In gratitude to the nurses, doctors, and other health care providers who watch over us during this time. 

In gratitude to the grocery store workers, the delivery people, and the warehouse employees who keep essential goods flowing to our homes. 

In gratitude to the restaurant owners, chefs, and employees who provide delicious, nourishing food. 

In gratitude to the EMTs, firefighters, and police officers who put themselves on the front lines addressing this crisis. 

I have so much gratitude to all of these people and more who risk their own health and that of their families in doing their parts, so that the rest of us can do our part, which is to stay home and physically distanced from others. 

Now, sometimes gratitude can simply be an emotional exercise — I feel a certain way towards you because you did something for me or others. But in this case, our gratitude needs to be backed by a moral force. To live out this moral gratitude, we must express all of its aspects: emotional, mental, and physical. We must feel the feelings, but we also must understand our connections, and how we exist in reciprocal relationships with one another. We must speak the words of respect and support, but we also must offer policies of respect and support — living wages, sick leave, health care — and the finances to support those policies. To live our moral gratitude, we must make our emotional expression both physical and concrete. 

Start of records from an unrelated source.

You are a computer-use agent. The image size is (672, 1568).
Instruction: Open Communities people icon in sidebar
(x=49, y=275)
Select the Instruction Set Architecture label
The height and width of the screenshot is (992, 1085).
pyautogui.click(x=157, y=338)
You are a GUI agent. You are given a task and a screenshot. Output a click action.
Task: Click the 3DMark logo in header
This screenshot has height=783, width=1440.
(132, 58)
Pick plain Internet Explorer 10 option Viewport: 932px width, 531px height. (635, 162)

So until we are ready to fulfill all of these aspects of gratitude, I don’t want to hear us offering our thanks. Because feeling the feelings without taking the actions was never appropriate. Now it is clear that it is a moral failure. 

Let us live out true thanks, true gratitude, and take the actions that naturally flow from our feelings. Let us express our moral gratitude in emotions, in thoughts, in policies, in finances. Let us be truly and completely grateful.